Georgia Greener is a high-yielding, typical-seeded, runner-type variety. The variety has shown a high level of resistance to TSWV. As the name implies, it has dark green foliage, intermediate or decumbent runner growth habit and typical runner seed size. Georgia Greener also has medium maturity.
Georgia-07W is a high-yielding, TSWV and white mold-resistant, runner-type variety. The variety has shown a high level of resistance to TSWV and white mold. Georgia-07W has more of a runner growth habit, dark green foliage and medium maturity similar to Georgia Green. It offers excellent yield, grade and dollar value return per acre.
Tifguard was developed by USDA’s Agriculture Research Service in Tifton, Ga. It has resistance to nematodes so as to be characterized as “near immunity,” and it offers good yields and grades, especially in places where there would be no yield from other varieties. It offers good resistance to TSWV and maturity is similar to Georgia Green.

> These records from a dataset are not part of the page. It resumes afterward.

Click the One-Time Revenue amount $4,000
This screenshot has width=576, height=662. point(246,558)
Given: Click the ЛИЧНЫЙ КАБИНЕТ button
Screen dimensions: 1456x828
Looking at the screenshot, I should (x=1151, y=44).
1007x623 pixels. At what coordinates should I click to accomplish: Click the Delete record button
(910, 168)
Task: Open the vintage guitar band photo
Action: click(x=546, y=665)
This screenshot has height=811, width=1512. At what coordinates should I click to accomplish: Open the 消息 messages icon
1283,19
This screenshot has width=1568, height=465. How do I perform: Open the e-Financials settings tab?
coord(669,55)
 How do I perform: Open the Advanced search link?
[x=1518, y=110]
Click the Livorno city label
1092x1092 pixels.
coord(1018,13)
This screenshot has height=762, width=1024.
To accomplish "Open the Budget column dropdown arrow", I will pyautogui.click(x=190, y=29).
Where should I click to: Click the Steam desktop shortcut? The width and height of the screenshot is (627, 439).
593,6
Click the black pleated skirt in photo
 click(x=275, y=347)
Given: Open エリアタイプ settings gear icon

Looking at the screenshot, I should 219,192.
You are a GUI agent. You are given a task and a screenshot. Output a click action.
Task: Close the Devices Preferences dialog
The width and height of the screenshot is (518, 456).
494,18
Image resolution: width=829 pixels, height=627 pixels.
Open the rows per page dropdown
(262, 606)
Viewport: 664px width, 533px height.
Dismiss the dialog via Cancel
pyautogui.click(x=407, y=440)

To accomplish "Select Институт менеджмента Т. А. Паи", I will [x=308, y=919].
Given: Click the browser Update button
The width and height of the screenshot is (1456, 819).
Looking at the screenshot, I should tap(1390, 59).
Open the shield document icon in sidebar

Florida-07 is a medium-to-late runner market-type peanut released from the University of Florida in 2006. It has shown excellent yield potential with good grades. Seed is similar in size to C-99R and, for this reason, gypsum is recommended for additional calcium. It has good to excellent resistance to TSWV, some white mold resistance and tolerance to leafspot. Florida-07 has high-oleic oil chemistry with good-to-excellent roasting, blanching and processing characteristics.
Georgia-09B is high-yielding, high-oleic, TSWV-resistant, medium-seeded, runner-type peanut variety that was released in 2009 by the Georgia Agricultural Experiment Stations. It was developed at the University of Georgia, Coastal Plain Experiment Station in Tifton.